Stochastic and Mini-batch Gradient Descent

By Prof. Seungchul Lee
http://iailab.kaist.ac.kr/
Industrial AI Lab at KAIST

Table of Contents

0. Lecture Video¶

from IPython.display import YouTubeVideo
YouTubeVideo('ALDd7PTU-JY', width = "560", height = "315")

1. Gradient Descent Algorithm¶

Gradient Descent

$$\text{Repeat : } x \leftarrow x - \alpha \nabla _x f(x) \quad \quad \text{for some step size } \alpha > 0$$

In this lecture, we will cover gradient descent algorithm and its variants:

Batch Gradient Descent
Stochastic Gradient Descent
Mini-batch Gradient Descent

We will explore the concept of these three gradient descent algorithms with a logistic regression model.

2. Batch Gradient Descent¶

(= Gradient Descent)

In Batch Gradient Descent methods, we use all of the training data set for each iteration. So, for each update, we have to sum over all examples.

$$\mathcal{E} (\omega) = \frac{1}{m} \sum_{i=1}^{m} \ell (\hat y_i, y_i) = \frac{1}{m} \sum_{i=1}^{m} \ell (h_{\omega}(x_i), y_i)$$

By linearity,

$$\nabla_{\omega} \mathcal{E} = \nabla_{\omega} \frac{1}{m} \sum_{i=1}^{m} \ell (h_{\omega}(x_i), y_i)= \frac{1}{m} \sum_{i=1}^{m} \frac{\partial }{\partial \omega}\ell (h_{\omega}(x_i), y_i)$$

$$\omega \leftarrow \omega - \alpha \, \nabla_{\omega} \mathcal{E} $$

The main advantages:

We can use fixed learning rate during training without worring about learining rate decay.
It has straight trajectory towards the minimum
It guaranteed to converge in theory to the global minimum if the loss function is convex and to a local minimum if the loss function is not convex.
It has unbiased estimate of gradients. As increasing the number of examples, standard error will decreasing.

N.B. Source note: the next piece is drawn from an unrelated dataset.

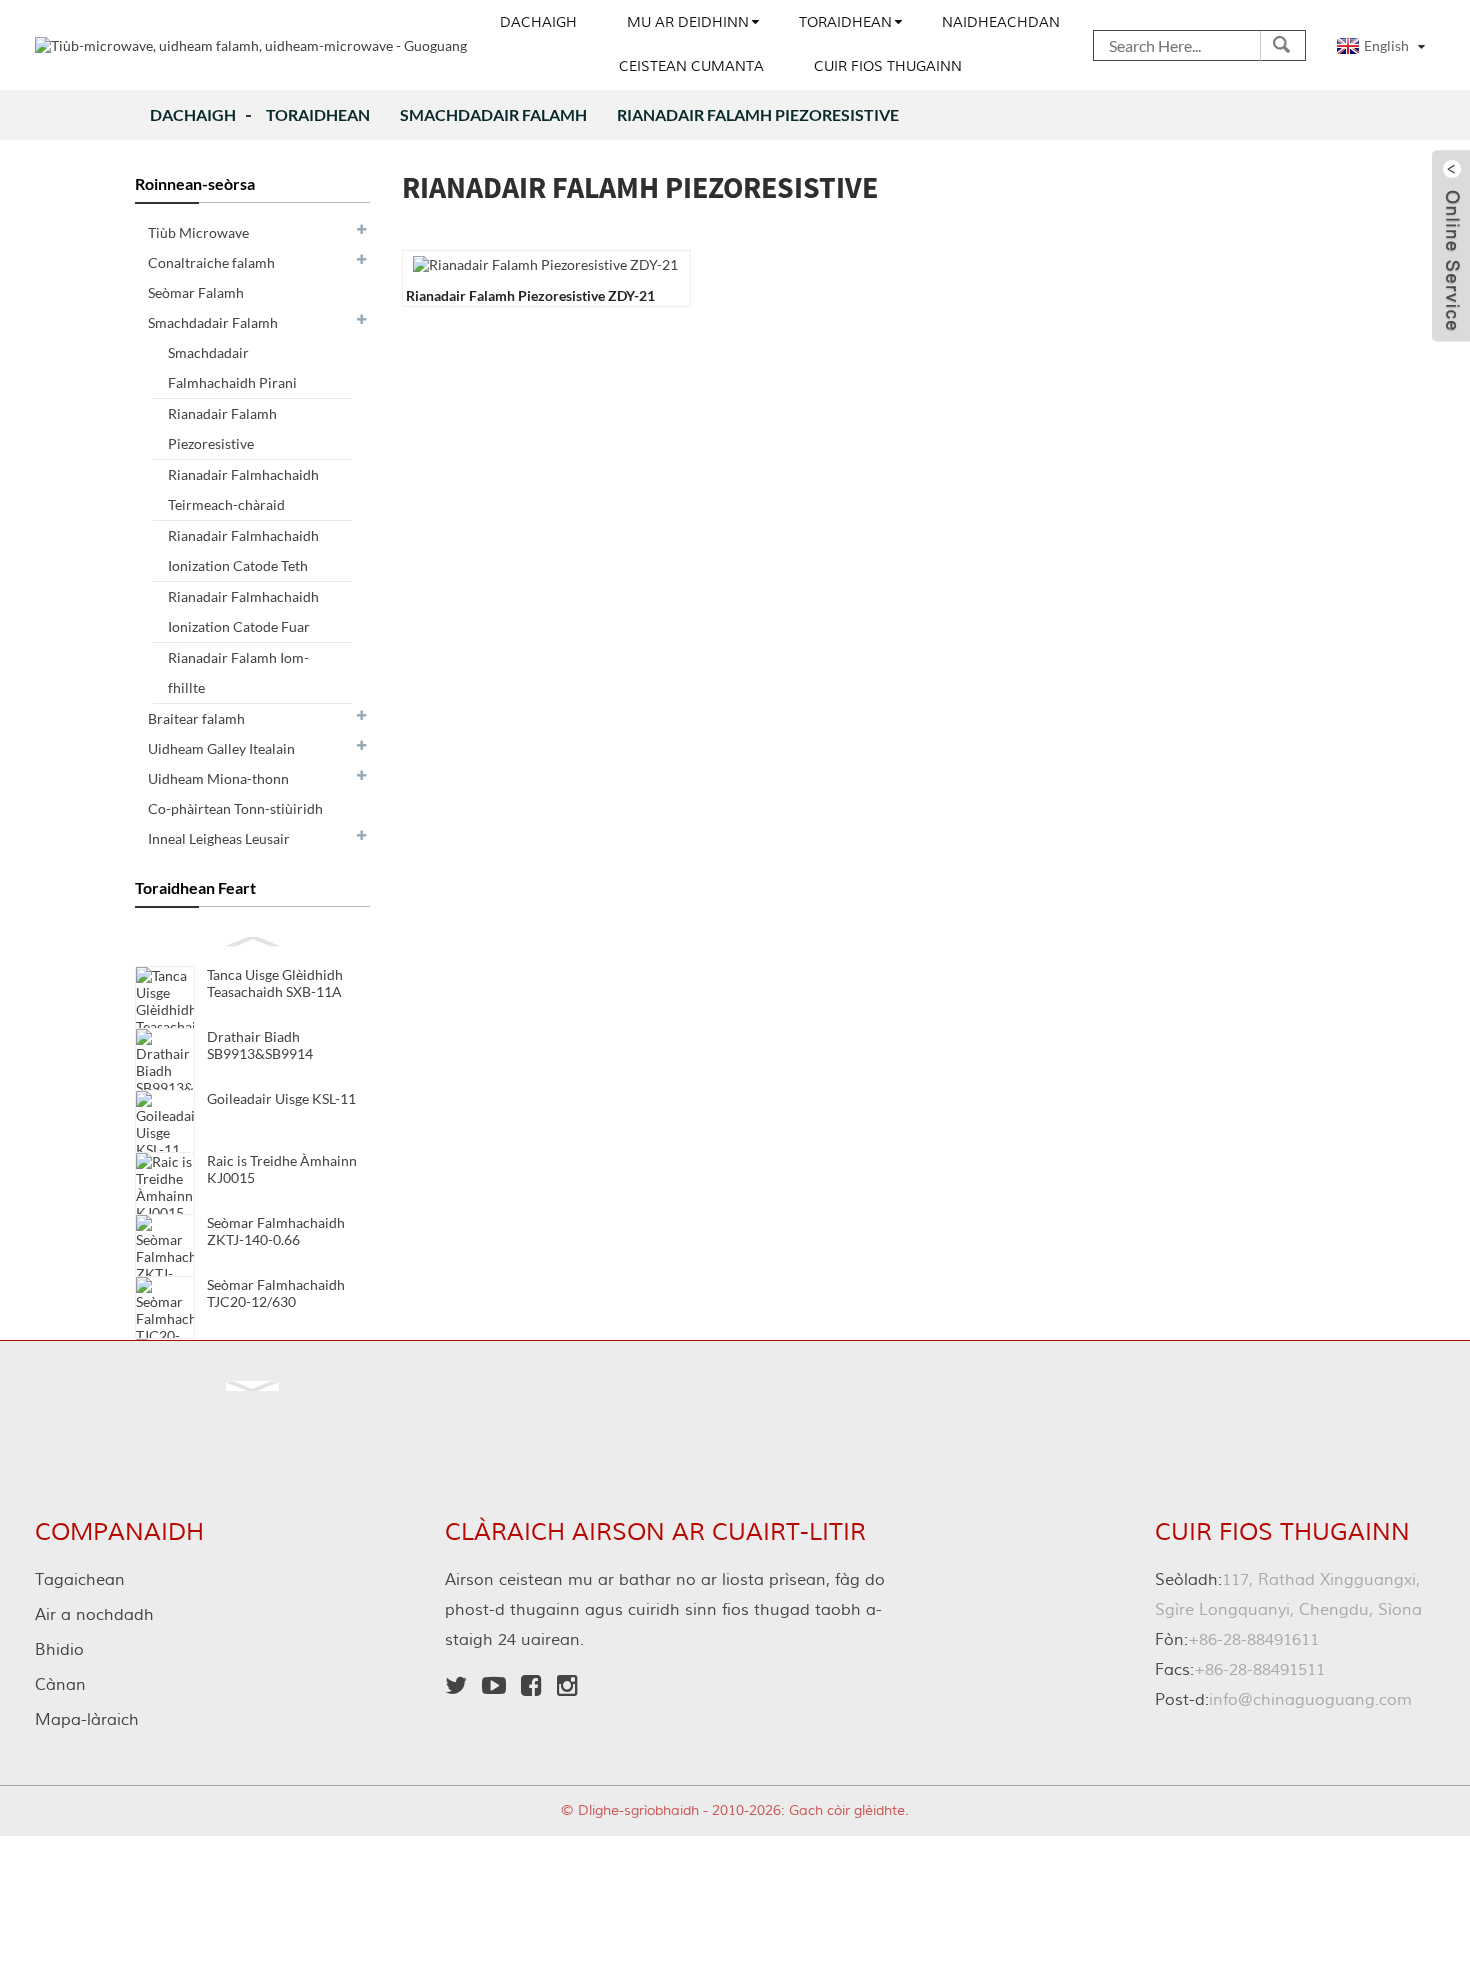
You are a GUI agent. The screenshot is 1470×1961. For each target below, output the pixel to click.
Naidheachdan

Even if it is safe and accurate method, it is very inefficient in terms of computation.

The main disadvantages:

When we have large data set, this method may slow to converge.
Each step of learning happens after going over all examples where some examples may be redundant and don’t contribute much to the update.

import numpy as np
import matplotlib.pyplot as plt
import tensorflow as tf
import time
%matplotlib inline

# data generation

m = 10000
true_w = np.array([[-6], [2], [1]])
train_X = np.hstack([np.ones([m,1]), 5*np.random.rand(m,1), 4*np.random.rand(m,1)])

true_w = np.asmatrix(true_w)
train_X = np.asmatrix(train_X)

train_Y = 1/(1 + np.exp(-train_X*true_w)) > 0.5

C1 = np.where(train_Y == True)[0]
C0 = np.where(train_Y == False)[0]

train_Y = np.empty([m,1])
train_Y[C1] = 1
train_Y[C0] = 0

plt.figure(figsize = (6, 4))
plt.plot(train_X[C1,1], train_X[C1,2], 'r.', alpha = 0.1, label = 'C1')
plt.plot(train_X[C0,1], train_X[C0,2], 'b.', alpha = 0.1, label = 'C0')
plt.xlabel(r'$x_1$', fontsize = 15)
plt.ylabel(r'$x_2$', fontsize = 15)
plt.legend(loc = 1, fontsize = 12)
plt.axis('equal')
# plt.xlim([0,4])
plt.ylim([0,4])
plt.show()

LR = 0.05
n_iter = 10000

w = tf.Variable([[0],[0],[0]], dtype = tf.float32)
train_x = tf.constant(train_X, dtype = tf.float32)
train_y = tf.constant(train_Y, dtype = tf.float32)

start_time = time.time()

loss_record = []
for i in range(n_iter):
    with tf.GradientTape() as tape:
        y_pred = tf.sigmoid(tf.matmul(train_x, w))
        loss = - train_y*tf.math.log(y_pred) - (1-train_y)*tf.math.log(1-y_pred)
        loss = tf.reduce_mean(loss)
        w_grad = tape.gradient(loss, w)

    loss_record.append(loss)
    w.assign_sub(LR * w_grad)

training_time = time.time() - start_time

w_hat = w.numpy()
print(w_hat)

[[-9.898782 ]
 [ 3.5175416]
 [ 1.5210328]]

xp = np.arange(0, 4, 0.01).reshape(-1, 1)
yp = - w_hat[1,0]/w_hat[2,0]*xp - w_hat[0,0]/w_hat[2,0]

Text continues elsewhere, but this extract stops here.